Ein wichtiges Kapitel ist der große Auftritt der Weihnachtstanne in jedem Jahr. Der Brauch breitete sich aus dem südwestdeutschen Raum immer weiter aus, wurde zum Symbol eines ersehnten deutschen Sieges im Ersten Weltkrieg, machte international Furore, wurde von den Nationalsozialisten als Julbaum umgedeutet. Was einst vor allem Fichten waren, ist heute meist die Nordmannstanne, ein Importartikel aus dem Kaukasus.
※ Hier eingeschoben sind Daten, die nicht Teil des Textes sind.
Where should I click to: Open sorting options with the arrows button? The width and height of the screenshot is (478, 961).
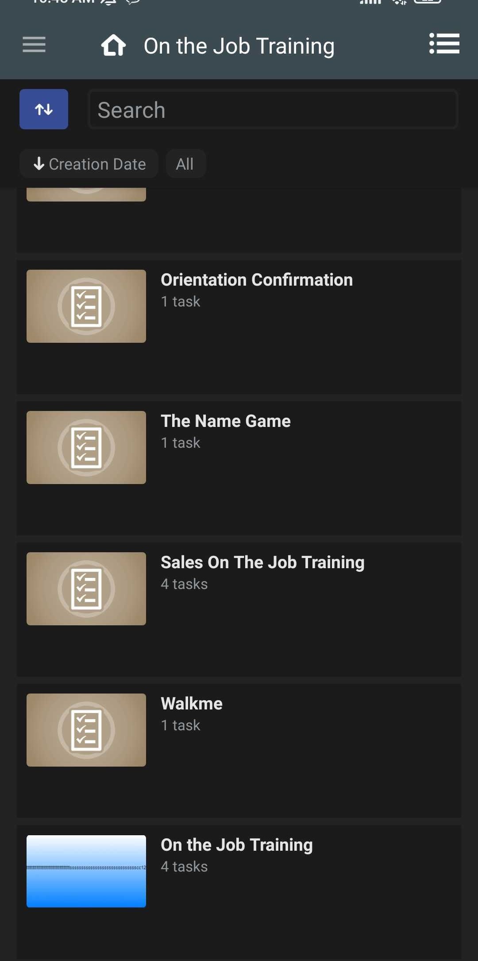tap(43, 109)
Wer nun bangt, es werde ihm auch noch der schöne Baum ausgeredet, für den folgt gleich die gute Nachricht des Buchs. Sich an Weihnachten eine Nordmannstanne in die Stube zu stellen ist, wenn sie aus der Region stammt und nicht mit Pestiziden behandelt wurde, ökologisch vollkommen unbedenklich. Die Tannen stammen aus Sonderkulturen, die mit unseren Wäldern nicht konkurrieren, sondern bestenfalls mit Mais oder Raps. Die Sammlung von Zapfen zur Samengewinnung in ihrer Herkunftsregion, dem Kaukasus, hilft, Altwälder zu erhalten, und gibt den Bewohnern der Gebirgsgegenden ein Einkommen. Keine Gründe also, sich am Baum nicht zu erfreuen.